In his Reply to Respondent's briefing, Petitioner does request discovery for specific documents and states why he believes these documents are relevant. ECF No. 12 at 2. Specifically, Petitioner asks the Court to "direct Respondent to produce and lodge mental health records from (i.e. U.S. Military) and (i.e. DMH/Atascadero State Hospital) as historical proof of mental diseases/disorders." Id. at 3. Petitioner states that he has been unable to obtain the documents and that Respondent has not produced them for the "full/entire picture." Id. at 2.

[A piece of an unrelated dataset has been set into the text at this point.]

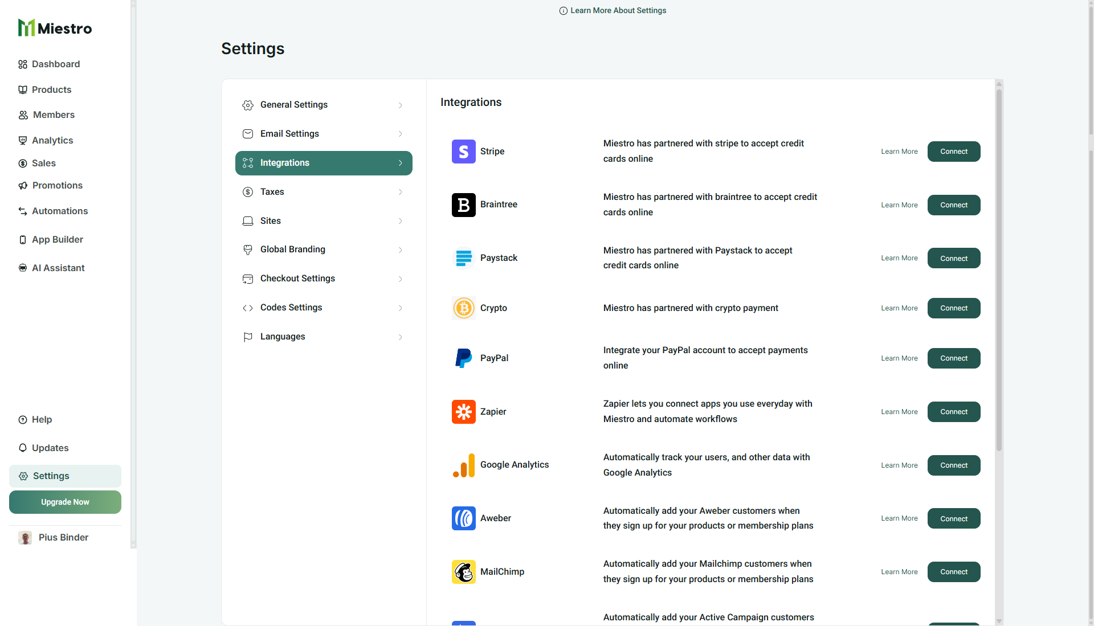This screenshot has height=626, width=1094.
Task: Click the Miestro logo in sidebar
Action: click(55, 28)
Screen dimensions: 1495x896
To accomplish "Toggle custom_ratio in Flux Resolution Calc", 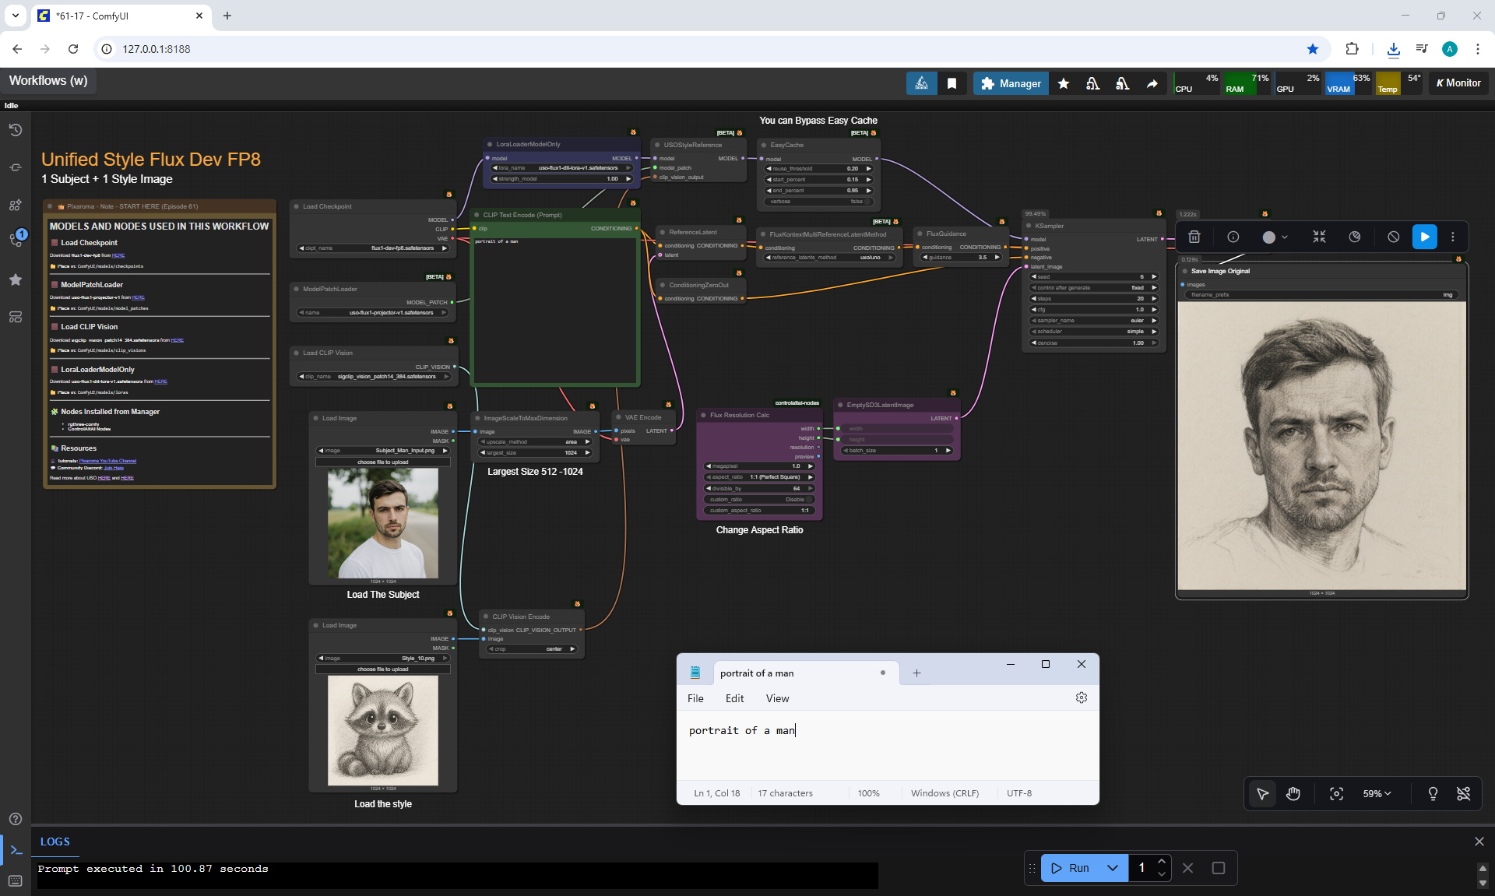I will [808, 500].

In this second request, Petitioner again fails to establish good cause justifying discovery. First, the documents that Petitioner requests are not recent. Petitioner entered into military service in 1974 when he was seventeen and remained there until 1984. Lodgment 1 at 6. Any medical records from that time are not going to speak to Petitioner's current mental health status or level of competency. Petitioner was admitted to Atascadero State Hospital in March 1992 until November 1992 under Penal Code Section 2684 and then remained there under Penal Code Section 2962 until he was paroled to another facility in March of 1993. Id. at 15. As with the military records, any medical records from Petitioner's stay at Atascadero are too outdated to establish any facts warranting an evidentiary hearing or appointment of counsel. Id. Petitioner himself states that he wants the records "as historical proof" of his condition, not as evidence of his current condition. ECF No. 12 at 3. Second, there are more recent medical records that Respondent lodged which provide the most recent evidence of Petitioner's mental state and draw different conclusions than what Petitioner claims the older records conclude. ECF No. 11. Finally, Petitioner himself admits that no amount of discovery will produce current medical records demonstrating that Petitioner is mentally ill or so incompetent that he cannot pursue his habeas case alone by stating that there are no more current records that can speak to his competency and mental health because he is not presently receiving any treatment. Id. at 4.

Because Petitioner has not established good cause justifying additional discovery, this Court DENIES Petitioner's request to conduct discovery.


Petitioner's final request was for an OSC. ECF No. 3 at 1-2. While Petitioner states he wants an OSC, the substance of the request seeks an opportunity to address the merits of his Petition. Id. Because the Court is issuing an order requiring a response to the Petition, Petitioner's request for an OSC is DENIED as moot.